— BEGIN DOCUMENT EXTRACT —

Mobile wallpaper 1Mobile wallpaper 2Mobile wallpaper 3
2874 words
14 minutes
Geth(5) The Storage Stack

The previous chapters introduced the Merkle Patricia Trie (how data is authenticated) and the Account & State layer (how state is organized and mutated). But neither chapter answered a practical question: where do all these bytes actually end up?

This chapter traces the full path from an in-memory state mutation down to bytes on disk. It covers four things:

  1. The interface hierarchy — how geth defines a storage contract that every backend must implement
  2. The key-value store — how Pebble (the default engine) turns Put/Get calls into disk I/O
  3. The key schema and accessor layer — how core/rawdb/ organizes all of Ethereum’s data into a single flat key space
  4. The freezer — how ancient, finalized blocks are moved out of the key-value store into append-only flat files

The Four-Layer Diagram#

When StateDB.Commit() finishes (covered in Chapter 04), the trie nodes and account data need to reach disk. They travel through four layers:

+-----------------------------------------------------------+
| Layer 4: StateDB |
| In-memory dirty state, journal, snapshots |
| (core/state/) |
+---------------------------+-------------------------------+
| Commit()

— END DOCUMENT EXTRACT —
— BEGIN PROVIDED INFORMATION —

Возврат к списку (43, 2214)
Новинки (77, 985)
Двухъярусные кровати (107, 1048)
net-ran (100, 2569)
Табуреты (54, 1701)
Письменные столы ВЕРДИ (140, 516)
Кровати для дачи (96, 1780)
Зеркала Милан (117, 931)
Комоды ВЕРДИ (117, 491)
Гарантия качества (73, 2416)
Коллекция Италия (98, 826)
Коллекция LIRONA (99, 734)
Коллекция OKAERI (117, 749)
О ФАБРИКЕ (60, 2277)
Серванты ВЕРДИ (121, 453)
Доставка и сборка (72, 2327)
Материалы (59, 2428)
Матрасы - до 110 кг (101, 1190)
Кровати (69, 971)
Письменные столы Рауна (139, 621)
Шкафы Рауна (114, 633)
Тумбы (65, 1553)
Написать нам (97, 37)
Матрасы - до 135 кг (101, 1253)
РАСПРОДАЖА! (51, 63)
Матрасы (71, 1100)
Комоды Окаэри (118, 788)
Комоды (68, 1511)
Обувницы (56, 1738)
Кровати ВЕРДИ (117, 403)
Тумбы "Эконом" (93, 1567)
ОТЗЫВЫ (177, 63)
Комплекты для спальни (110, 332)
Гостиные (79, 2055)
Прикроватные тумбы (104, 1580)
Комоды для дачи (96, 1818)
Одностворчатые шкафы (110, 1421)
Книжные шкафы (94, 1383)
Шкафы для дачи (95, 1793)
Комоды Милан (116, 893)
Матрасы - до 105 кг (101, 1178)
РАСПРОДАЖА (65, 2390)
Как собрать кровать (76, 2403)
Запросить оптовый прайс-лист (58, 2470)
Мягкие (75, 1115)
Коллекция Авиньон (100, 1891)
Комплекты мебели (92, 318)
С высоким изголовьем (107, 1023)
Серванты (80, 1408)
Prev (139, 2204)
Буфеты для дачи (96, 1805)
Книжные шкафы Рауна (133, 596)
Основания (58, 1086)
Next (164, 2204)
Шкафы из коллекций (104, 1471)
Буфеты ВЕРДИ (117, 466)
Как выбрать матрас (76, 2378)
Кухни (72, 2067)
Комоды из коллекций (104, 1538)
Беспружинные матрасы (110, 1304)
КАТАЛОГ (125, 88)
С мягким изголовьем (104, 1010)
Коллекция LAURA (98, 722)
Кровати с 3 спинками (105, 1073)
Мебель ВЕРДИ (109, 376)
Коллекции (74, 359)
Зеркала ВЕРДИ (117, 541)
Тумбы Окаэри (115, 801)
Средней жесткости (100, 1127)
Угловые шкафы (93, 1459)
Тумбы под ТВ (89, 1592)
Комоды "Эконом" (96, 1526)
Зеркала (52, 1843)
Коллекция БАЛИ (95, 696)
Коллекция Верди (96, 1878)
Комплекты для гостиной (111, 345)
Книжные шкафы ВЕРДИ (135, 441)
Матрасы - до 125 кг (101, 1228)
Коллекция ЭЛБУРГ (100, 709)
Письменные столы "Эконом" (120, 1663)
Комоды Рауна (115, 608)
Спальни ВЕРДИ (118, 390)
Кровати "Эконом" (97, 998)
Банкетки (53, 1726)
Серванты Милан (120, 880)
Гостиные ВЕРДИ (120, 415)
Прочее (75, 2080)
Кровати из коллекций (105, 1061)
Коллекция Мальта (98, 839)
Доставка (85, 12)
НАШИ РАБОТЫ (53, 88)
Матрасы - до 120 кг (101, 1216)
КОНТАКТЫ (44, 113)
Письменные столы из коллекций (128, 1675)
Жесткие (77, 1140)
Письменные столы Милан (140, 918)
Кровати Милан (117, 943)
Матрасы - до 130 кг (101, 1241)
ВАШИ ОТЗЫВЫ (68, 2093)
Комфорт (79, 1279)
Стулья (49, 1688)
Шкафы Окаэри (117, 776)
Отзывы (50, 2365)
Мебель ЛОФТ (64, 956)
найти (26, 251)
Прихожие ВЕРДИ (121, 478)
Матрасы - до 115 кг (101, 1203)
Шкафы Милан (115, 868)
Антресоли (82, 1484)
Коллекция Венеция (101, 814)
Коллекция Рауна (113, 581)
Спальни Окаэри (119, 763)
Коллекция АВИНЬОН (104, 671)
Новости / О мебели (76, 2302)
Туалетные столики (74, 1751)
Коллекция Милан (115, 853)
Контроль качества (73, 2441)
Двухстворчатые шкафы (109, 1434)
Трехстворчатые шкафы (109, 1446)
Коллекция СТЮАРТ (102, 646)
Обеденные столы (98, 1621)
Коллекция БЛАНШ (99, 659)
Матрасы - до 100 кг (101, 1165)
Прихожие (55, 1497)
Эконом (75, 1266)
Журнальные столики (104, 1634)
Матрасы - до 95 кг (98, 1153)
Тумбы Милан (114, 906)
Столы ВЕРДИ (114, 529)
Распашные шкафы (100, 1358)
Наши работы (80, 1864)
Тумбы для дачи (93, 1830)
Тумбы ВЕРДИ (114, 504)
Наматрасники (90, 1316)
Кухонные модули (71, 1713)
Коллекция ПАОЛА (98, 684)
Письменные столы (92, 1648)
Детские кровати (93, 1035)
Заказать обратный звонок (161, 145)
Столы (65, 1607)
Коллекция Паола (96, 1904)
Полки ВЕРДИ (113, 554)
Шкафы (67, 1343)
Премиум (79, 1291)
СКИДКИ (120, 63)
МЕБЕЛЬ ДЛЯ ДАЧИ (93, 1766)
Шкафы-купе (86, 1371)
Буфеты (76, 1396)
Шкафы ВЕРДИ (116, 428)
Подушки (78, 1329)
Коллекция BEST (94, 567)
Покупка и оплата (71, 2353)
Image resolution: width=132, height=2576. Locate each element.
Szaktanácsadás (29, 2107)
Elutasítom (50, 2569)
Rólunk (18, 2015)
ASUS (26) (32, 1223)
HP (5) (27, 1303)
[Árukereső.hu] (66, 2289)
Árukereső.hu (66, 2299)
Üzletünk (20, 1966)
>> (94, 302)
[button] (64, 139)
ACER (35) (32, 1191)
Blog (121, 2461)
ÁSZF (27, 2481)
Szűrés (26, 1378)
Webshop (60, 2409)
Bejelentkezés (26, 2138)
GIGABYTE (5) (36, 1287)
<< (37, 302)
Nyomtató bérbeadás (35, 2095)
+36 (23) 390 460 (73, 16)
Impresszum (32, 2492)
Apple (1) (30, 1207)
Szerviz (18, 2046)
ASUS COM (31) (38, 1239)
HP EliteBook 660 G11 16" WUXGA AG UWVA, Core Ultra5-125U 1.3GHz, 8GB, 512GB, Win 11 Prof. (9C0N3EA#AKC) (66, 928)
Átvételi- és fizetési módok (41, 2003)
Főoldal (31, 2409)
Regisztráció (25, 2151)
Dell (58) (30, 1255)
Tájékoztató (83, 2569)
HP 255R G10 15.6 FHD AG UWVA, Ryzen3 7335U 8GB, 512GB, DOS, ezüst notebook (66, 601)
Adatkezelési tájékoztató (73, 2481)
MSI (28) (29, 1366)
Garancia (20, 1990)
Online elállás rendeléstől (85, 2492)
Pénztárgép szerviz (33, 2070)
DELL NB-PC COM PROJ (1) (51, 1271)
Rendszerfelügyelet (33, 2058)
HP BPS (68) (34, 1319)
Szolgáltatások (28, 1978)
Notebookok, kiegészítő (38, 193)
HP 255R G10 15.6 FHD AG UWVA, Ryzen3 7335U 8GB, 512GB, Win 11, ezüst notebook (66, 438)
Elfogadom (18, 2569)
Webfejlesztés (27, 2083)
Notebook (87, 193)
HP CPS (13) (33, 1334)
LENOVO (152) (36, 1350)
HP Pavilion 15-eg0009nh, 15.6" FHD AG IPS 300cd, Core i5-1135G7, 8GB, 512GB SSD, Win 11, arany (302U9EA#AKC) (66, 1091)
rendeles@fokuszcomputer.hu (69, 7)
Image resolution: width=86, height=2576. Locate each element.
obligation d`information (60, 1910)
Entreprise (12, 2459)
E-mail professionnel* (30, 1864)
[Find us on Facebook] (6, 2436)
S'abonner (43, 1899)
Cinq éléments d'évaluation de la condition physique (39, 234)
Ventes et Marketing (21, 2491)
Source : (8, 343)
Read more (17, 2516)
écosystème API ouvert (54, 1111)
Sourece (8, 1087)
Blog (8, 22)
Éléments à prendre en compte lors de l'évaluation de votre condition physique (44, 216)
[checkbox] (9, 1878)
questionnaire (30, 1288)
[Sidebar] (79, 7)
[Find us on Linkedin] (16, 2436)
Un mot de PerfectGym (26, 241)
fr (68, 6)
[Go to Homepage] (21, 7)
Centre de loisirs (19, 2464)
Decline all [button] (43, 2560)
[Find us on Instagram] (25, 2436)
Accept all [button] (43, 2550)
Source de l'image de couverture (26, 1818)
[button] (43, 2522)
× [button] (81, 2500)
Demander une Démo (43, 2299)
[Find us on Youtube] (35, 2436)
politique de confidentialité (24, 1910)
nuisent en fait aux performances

— END PROVIDED INFORMATION —

**CHALLENGE A:**
What is the default key-value engine in geth, according to the storage stack chapter?
**CHALLENGE B:**
Please arrange the records as a JSON list of strings, one string per line and no blank lines, starting at the line that contains "Webshop (60, 2409)" and ending at the line that contains "[Find us on Instagram] (25, 2436)".
The storage stack chapter and the records have no connection to each other.

**CORRECT ANSWER A:**
Pebble

**CORRECT ANSWER B:**
[
  "Webshop (60, 2409)",
  "Bejelentkezés (26, 2138)",
  "GIGABYTE (5) (36, 1287)",
  "<< (37, 302)",
  "Nyomtató bérbeadás (35, 2095)",
  "+36 (23) 390 460 (73, 16)",
  "Impresszum (32, 2492)",
  "Apple (1) (30, 1207)",
  "Szerviz (18, 2046)",
  "ASUS COM (31) (38, 1239)",
  "HP EliteBook 660 G11 16\" WUXGA AG UWVA, Core Ultra5-125U 1.3GHz, 8GB, 512GB, Win 11 Prof. (9C0N3EA#AKC) (66, 928)",
  "Átvételi- és fizetési módok (41, 2003)",
  "Főoldal (31, 2409)",
  "Regisztráció (25, 2151)",
  "Dell (58) (30, 1255)",
  "Tájékoztató (83, 2569)",
  "HP 255R G10 15.6 FHD AG UWVA, Ryzen3 7335U 8GB, 512GB, DOS, ezüst notebook (66, 601)",
  "Adatkezelési tájékoztató (73, 2481)",
  "MSI (28) (29, 1366)",
  "Garancia (20, 1990)",
  "Online elállás rendeléstől (85, 2492)",
  "Pénztárgép szerviz (33, 2070)",
  "DELL NB-PC COM PROJ (1) (51, 1271)",
  "Rendszerfelügyelet (33, 2058)",
  "HP BPS (68) (34, 1319)",
  "Szolgáltatások (28, 1978)",
  "Notebookok, kiegészítő (38, 193)",
  "HP 255R G10 15.6 FHD AG UWVA, Ryzen3 7335U 8GB, 512GB, Win 11, ezüst notebook (66, 438)",
  "Elfogadom (18, 2569)",
  "Webfejlesztés (27, 2083)",
  "Notebook (87, 193)",
  "HP CPS (13) (33, 1334)",
  "LENOVO (152) (36, 1350)",
  "HP Pavilion 15-eg0009nh, 15.6\" FHD AG IPS 300cd, Core i5-1135G7, 8GB, 512GB SSD, Win 11, arany (302U9EA#AKC) (66, 1091)",
  "rendeles@fokuszcomputer.hu (69, 7)",
  "Image resolution: width=86, height=2576. Locate each element.",
  "obligation d`information (60, 1910)",
  "Entreprise (12, 2459)",
  "E-mail professionnel* (30, 1864)",
  "[Find us on Facebook] (6, 2436)",
  "S'abonner (43, 1899)",
  "Cinq éléments d'évaluation de la condition physique (39, 234)",
  "Ventes et Marketing (21, 2491)",
  "Source : (8, 343)",
  "Read more (17, 2516)",
  "écosystème API ouvert (54, 1111)",
  "Sourece (8, 1087)",
  "Blog (8, 22)",
  "Éléments à prendre en compte lors de l'évaluation de votre condition physique (44, 216)",
  "[checkbox] (9, 1878)",
  "questionnaire (30, 1288)",
  "[Sidebar] (79, 7)",
  "[Find us on Linkedin] (16, 2436)",
  "Un mot de PerfectGym (26, 241)",
  "fr (68, 6)",
  "[Go to Homepage] (21, 7)",
  "Centre de loisirs (19, 2464)",
  "Decline all [button] (43, 2560)",
  "[Find us on Instagram] (25, 2436)"
]